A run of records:
◆ ◆ ◆ ◆

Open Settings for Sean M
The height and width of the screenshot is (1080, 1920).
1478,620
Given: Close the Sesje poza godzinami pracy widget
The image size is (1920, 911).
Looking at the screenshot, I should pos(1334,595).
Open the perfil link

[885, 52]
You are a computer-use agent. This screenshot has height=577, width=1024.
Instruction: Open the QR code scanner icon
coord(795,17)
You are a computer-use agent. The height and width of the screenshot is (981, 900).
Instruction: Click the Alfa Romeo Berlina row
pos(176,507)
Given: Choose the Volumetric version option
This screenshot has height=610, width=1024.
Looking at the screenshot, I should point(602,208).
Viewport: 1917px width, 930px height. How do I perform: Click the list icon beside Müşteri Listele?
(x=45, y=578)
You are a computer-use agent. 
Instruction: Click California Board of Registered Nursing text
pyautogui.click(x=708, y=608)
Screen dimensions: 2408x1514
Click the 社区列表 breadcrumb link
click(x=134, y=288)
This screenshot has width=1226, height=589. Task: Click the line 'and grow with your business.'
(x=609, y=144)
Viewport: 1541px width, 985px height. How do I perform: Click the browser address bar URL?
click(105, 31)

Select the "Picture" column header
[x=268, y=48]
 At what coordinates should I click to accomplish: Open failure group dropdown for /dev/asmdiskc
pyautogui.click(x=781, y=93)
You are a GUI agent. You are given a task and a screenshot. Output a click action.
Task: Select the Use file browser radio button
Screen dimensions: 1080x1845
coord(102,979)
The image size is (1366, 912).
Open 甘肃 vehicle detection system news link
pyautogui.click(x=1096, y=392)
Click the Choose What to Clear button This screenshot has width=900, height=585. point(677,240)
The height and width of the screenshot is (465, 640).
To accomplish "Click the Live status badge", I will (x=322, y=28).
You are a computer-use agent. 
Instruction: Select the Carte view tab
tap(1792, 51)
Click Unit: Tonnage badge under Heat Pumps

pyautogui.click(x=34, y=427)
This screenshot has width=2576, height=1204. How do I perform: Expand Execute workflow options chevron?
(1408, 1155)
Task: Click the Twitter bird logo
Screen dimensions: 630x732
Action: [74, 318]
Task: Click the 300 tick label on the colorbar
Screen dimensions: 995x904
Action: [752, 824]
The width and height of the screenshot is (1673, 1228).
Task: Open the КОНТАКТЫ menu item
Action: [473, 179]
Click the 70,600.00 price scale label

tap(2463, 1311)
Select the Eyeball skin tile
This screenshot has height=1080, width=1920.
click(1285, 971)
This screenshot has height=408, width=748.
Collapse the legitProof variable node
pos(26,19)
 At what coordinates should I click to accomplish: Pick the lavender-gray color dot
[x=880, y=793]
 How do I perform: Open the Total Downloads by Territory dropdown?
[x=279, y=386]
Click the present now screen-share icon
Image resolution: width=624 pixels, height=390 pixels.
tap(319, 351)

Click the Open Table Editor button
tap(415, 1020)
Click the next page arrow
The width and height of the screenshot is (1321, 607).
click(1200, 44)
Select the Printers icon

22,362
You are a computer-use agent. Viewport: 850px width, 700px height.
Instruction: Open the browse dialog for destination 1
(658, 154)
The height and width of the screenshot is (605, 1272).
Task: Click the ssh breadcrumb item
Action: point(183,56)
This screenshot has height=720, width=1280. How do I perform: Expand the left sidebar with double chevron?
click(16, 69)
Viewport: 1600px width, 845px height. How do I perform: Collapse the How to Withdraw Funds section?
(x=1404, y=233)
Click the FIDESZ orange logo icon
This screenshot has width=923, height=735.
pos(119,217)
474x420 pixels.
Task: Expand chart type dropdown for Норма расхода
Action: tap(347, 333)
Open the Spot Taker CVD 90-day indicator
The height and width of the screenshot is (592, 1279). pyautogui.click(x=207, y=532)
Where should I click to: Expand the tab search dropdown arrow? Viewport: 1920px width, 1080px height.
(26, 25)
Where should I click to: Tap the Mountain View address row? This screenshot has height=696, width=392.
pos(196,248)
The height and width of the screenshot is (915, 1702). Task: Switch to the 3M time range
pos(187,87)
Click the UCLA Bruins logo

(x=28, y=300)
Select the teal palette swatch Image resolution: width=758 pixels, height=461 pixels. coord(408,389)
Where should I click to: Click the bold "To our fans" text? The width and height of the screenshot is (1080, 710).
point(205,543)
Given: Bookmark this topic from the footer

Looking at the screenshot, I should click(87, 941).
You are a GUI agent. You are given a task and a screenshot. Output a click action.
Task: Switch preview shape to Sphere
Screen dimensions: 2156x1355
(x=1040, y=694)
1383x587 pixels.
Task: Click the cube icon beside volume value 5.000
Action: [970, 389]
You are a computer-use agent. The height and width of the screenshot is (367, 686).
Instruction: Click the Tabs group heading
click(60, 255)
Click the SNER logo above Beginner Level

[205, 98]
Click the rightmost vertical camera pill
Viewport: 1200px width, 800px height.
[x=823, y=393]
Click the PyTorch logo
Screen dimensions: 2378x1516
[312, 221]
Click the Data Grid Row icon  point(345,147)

◆ ◆ ◆ ◆

- _GIVEN INSTRUCTION_:
Quote the material word for word, starting with the line that contains "You are a computer-use agent. Viewport: 850px" and going on through the line that contains "Action: point(183,56)".

- _ANSWER FOR THE TASK_:
You are a computer-use agent. Viewport: 850px width, 700px height.
Instruction: Open the browse dialog for destination 1
(658, 154)
The height and width of the screenshot is (605, 1272).
Task: Click the ssh breadcrumb item
Action: point(183,56)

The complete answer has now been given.